Apart from an obvious reason that a UX Designer has to conduct researches and talk to users, the same applies for collaboration within a company. I’ve seen awesome designs not implemented because developers didn’t feel comfortable communicating to a designer. I’ve seen designs implemented not correctly because there was no feedback loop in the development process for a designer to see the results — familiar, hah? A designer can create a good UX, but a great UX can be created only by inter department collaboration.
Here are some common challenges I face as a UX Designer and how I resolve them.
Balancing communications as a UX Designer is…
Instead of burning developers for not getting the UI specifications right over and over again:
- Don’t cry 🙂
- Explore how developers interact with your designs and specifications to get the settings — fix pitfalls in the process if any; make information easily discoverable and accessible; talk the same language;
- Educate people about UX and explain your design decisions;
- Give some ownership of UX to make them feel responsibility and pride for good implementations.

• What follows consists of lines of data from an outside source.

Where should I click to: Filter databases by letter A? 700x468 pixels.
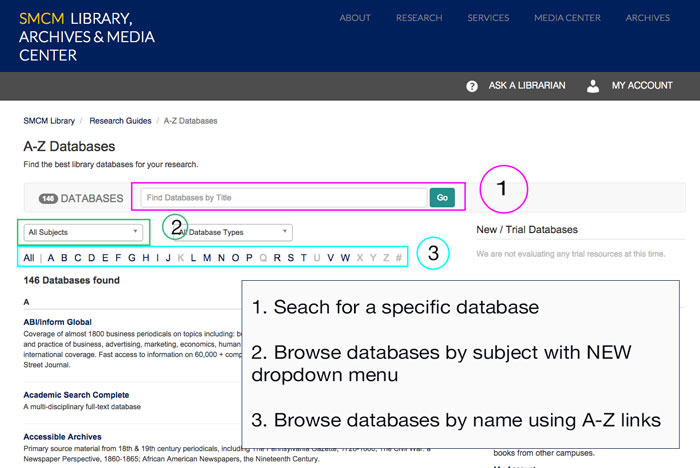pyautogui.click(x=51, y=257)
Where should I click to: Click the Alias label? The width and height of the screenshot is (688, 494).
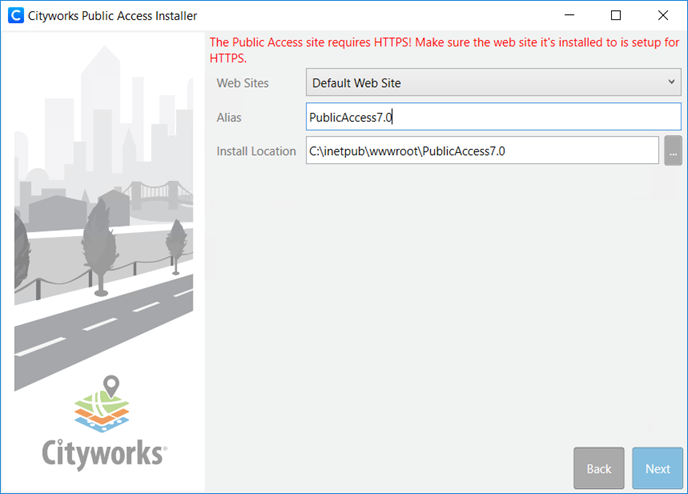point(229,117)
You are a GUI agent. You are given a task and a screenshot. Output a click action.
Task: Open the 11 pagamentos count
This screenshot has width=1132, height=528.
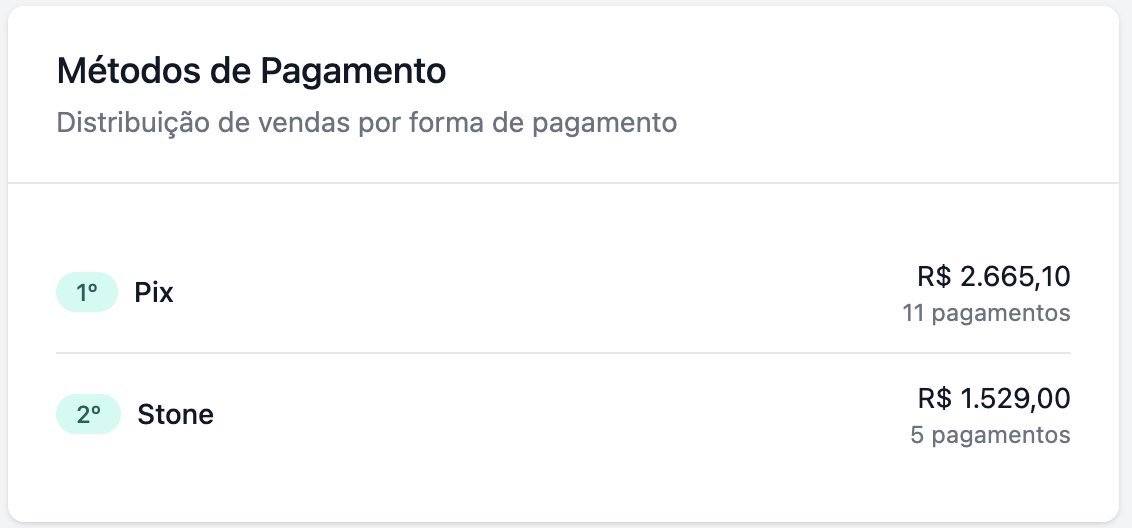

Instead of slapping a coworker for shouting at you in an open space:
- Give some time for the situation to cool down;
- Drink a coffee with a manager discussing this issue;
- Drink another coffee with a team lead discussing this issue;
- Discuss this issue with two of them;
- Make sensible action points to avoid such issues in future if possible.
Instead of facepalming because a stakeholder often brings updates to crucial requirements over and over:
- Often stakeholders have to work with assumptions to push a product forward. It is no wonder they may struggle with uncertainty in their past decisions. Be a reliable person who can help to discuss and test the assumptions, which led to a decision of requirements update;
- Discuss new requirements with a PO/DM;
- Analyze scope of these requirements, effect on the system, cost/value proportion;
- Bring this analysis to the PO/DM and let him decide whether to take new requirements to work.

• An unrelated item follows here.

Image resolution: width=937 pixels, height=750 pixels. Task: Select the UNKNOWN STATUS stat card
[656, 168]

Instead of agreeing to all design suggestions from coworkers:
- Stand your ground and be able to explain each and every design decision;
- Backup your design decisions with research and best practices;
- Be open minded — your coworkers are smart people and some suggestions are worth trying!
- Find your way to relax in a stressful situation before taking an action;
- If possible take some time before an action;
- Reframe an assumption “a person is incompetent and evil” to “a person is smart and might have reasons for that”;
- Find your way to release accumulated stress and muscle tension.
Work conflicts mostly take root in miscommunication and lack of understanding for the other person’s goals. I wish you all to be more active in putting your thoughts and suggestions out there and be willing to discuss them with genuine respect for others opinions.